— Start THE RECORDS —

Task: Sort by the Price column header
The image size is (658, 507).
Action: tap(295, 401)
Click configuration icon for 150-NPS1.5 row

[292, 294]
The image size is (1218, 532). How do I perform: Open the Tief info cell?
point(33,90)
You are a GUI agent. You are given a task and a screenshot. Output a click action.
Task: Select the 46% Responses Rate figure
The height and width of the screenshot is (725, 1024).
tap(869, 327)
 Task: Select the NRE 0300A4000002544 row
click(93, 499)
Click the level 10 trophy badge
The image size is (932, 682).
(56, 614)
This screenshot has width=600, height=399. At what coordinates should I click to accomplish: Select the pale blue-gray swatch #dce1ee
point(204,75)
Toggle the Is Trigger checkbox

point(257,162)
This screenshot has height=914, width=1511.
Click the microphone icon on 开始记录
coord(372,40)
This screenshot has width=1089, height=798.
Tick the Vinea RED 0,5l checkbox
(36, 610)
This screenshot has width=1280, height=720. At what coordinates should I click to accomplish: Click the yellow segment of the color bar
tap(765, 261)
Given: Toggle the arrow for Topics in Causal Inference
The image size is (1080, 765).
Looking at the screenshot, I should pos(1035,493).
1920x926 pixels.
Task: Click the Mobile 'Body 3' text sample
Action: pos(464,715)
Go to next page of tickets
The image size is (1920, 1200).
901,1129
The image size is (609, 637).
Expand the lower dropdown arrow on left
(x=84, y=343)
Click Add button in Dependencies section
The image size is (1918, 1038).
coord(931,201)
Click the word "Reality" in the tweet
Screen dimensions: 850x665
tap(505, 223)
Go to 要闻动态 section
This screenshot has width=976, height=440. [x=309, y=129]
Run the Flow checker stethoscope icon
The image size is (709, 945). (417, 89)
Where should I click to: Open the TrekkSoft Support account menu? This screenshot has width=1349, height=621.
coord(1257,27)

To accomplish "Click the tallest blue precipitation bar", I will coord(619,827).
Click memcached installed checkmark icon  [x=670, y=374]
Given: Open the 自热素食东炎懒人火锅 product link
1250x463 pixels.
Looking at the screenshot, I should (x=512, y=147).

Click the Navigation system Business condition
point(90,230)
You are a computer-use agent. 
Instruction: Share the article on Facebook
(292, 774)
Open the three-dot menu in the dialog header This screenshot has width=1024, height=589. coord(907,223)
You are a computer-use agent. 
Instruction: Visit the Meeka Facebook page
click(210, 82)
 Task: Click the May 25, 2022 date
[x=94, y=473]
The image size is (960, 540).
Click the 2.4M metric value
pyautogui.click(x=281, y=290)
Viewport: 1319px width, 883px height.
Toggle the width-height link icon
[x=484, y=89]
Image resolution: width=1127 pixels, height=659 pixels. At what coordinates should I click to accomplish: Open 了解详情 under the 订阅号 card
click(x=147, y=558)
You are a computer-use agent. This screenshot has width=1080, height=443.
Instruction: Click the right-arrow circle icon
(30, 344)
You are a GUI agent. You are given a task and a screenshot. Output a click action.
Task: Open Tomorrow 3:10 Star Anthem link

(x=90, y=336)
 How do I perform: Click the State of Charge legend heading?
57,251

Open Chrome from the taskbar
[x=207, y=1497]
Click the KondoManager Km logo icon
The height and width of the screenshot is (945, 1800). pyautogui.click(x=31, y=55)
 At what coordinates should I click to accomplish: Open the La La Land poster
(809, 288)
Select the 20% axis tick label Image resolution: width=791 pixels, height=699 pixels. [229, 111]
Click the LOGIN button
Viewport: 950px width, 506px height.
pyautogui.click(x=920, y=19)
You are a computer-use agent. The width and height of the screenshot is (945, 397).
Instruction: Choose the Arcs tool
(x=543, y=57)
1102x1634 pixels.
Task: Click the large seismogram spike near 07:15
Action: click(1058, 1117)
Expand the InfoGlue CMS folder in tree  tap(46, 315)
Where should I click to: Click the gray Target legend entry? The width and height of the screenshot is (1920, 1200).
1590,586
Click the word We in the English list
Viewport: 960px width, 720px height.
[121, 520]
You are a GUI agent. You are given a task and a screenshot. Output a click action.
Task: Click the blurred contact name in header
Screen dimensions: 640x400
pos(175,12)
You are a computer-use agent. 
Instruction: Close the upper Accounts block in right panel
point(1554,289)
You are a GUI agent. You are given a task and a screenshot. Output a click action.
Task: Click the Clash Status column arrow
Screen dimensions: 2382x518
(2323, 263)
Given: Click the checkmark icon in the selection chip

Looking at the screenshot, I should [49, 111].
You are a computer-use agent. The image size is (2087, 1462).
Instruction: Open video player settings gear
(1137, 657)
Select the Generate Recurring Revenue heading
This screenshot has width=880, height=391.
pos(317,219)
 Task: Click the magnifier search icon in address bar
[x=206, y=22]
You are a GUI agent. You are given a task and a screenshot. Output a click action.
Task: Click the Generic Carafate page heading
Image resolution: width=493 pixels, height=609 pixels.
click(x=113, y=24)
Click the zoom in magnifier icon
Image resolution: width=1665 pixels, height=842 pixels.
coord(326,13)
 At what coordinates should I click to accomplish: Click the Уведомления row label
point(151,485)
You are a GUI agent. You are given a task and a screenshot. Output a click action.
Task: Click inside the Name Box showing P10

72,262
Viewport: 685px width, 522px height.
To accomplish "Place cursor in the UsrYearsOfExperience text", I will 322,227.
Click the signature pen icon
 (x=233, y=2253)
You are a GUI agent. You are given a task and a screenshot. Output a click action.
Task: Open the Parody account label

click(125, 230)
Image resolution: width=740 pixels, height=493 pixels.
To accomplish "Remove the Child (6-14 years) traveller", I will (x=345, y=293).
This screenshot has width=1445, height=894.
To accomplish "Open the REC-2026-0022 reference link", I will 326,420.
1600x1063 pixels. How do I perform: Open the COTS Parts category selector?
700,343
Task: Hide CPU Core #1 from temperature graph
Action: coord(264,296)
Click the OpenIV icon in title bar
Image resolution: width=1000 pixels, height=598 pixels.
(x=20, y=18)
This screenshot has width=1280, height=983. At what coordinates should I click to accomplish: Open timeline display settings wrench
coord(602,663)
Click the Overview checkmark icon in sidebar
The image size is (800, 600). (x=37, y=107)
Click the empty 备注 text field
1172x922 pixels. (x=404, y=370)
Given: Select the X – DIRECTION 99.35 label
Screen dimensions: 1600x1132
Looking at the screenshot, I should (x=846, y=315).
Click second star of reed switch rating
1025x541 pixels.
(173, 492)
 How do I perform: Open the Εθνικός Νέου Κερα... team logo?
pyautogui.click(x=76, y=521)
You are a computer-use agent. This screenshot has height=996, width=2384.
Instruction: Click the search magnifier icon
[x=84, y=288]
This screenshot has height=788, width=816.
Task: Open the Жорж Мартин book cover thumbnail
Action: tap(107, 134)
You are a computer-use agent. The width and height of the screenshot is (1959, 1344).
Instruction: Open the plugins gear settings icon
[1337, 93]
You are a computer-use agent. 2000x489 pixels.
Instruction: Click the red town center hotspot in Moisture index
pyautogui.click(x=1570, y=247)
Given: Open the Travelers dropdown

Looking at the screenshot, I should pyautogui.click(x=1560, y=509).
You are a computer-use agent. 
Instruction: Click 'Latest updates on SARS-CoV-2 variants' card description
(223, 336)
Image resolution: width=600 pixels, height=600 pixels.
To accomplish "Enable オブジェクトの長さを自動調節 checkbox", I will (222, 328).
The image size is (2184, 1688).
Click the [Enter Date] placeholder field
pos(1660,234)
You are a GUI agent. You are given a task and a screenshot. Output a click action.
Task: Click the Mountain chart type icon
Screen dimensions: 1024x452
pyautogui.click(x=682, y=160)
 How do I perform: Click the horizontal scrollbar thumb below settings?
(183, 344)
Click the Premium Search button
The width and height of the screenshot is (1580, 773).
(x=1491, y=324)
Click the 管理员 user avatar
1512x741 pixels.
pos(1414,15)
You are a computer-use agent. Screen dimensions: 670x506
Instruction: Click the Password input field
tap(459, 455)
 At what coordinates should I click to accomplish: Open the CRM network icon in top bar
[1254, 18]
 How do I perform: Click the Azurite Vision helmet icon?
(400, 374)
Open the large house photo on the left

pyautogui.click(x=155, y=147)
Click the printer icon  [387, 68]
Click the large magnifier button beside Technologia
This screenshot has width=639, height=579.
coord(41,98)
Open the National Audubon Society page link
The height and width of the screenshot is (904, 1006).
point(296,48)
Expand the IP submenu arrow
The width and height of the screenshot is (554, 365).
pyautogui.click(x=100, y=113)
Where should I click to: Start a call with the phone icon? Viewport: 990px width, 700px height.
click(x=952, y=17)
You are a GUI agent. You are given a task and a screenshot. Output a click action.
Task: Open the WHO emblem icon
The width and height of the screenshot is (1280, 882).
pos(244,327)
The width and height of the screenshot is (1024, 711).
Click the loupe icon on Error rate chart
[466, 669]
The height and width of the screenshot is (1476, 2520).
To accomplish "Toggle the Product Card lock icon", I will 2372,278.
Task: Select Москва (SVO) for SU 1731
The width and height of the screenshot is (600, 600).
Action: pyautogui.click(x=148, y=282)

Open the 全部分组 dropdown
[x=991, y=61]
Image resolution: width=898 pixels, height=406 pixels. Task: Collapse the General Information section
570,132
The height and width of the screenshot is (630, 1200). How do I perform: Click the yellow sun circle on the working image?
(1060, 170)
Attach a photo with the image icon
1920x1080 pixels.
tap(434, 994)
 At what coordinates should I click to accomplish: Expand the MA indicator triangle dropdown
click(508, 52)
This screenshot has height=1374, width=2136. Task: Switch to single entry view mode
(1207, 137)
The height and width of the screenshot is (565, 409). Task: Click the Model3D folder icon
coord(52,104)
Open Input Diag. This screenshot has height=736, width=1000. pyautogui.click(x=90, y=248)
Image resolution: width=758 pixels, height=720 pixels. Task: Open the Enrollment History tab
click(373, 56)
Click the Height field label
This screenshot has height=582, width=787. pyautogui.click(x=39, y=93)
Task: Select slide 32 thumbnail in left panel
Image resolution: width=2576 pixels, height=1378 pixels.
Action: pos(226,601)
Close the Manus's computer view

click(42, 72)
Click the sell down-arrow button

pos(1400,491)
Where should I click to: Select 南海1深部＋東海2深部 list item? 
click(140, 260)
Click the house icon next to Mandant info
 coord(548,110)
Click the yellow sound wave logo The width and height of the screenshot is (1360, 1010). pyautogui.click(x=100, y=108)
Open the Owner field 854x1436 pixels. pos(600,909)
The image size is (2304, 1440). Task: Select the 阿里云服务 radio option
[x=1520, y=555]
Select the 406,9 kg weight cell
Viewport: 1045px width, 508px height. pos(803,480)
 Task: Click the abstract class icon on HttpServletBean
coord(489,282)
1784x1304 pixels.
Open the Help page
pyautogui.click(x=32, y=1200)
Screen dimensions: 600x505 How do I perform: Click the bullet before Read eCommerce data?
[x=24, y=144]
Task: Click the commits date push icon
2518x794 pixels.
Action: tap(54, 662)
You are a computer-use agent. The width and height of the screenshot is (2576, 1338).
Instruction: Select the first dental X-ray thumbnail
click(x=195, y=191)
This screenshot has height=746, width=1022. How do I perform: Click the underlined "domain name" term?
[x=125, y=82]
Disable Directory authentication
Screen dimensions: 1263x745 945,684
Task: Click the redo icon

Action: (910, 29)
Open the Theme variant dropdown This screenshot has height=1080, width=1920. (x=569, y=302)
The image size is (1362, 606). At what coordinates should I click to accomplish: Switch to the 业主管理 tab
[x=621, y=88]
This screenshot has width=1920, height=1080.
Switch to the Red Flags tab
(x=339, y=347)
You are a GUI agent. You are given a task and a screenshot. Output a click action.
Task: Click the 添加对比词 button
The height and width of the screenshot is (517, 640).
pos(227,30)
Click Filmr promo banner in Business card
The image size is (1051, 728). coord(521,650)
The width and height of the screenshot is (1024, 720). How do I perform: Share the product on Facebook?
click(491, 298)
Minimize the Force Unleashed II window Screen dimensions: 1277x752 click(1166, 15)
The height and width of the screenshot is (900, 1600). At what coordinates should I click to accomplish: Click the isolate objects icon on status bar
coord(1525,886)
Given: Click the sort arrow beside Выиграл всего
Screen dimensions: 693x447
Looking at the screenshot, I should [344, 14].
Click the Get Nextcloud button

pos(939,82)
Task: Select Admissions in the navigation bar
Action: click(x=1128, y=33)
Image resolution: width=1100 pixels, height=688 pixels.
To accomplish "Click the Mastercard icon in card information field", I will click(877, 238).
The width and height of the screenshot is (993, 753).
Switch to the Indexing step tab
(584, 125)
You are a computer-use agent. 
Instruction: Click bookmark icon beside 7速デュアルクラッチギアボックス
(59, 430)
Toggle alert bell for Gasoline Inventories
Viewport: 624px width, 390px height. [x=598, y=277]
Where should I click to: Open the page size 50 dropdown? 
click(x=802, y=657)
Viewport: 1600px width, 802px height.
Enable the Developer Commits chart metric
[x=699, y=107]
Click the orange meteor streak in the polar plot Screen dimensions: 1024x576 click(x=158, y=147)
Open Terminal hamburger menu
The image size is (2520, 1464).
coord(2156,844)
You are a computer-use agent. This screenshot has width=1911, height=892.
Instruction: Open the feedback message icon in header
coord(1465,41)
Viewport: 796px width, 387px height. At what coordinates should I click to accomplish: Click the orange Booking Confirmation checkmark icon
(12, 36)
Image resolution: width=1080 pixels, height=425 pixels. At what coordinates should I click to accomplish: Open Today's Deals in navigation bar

— End THE RECORDS —

AIM
Pick out every line in the entries above that contains the string "page" and copy those lines. Case counts.

ANSWER FOR THE TASK
Go to next page of tickets
Instruction: Visit the Meeka Facebook page
Task: Click the Generic Carafate page heading
Open the National Audubon Society page link
Open the Help page
Where should I click to: Open the page size 50 dropdown? 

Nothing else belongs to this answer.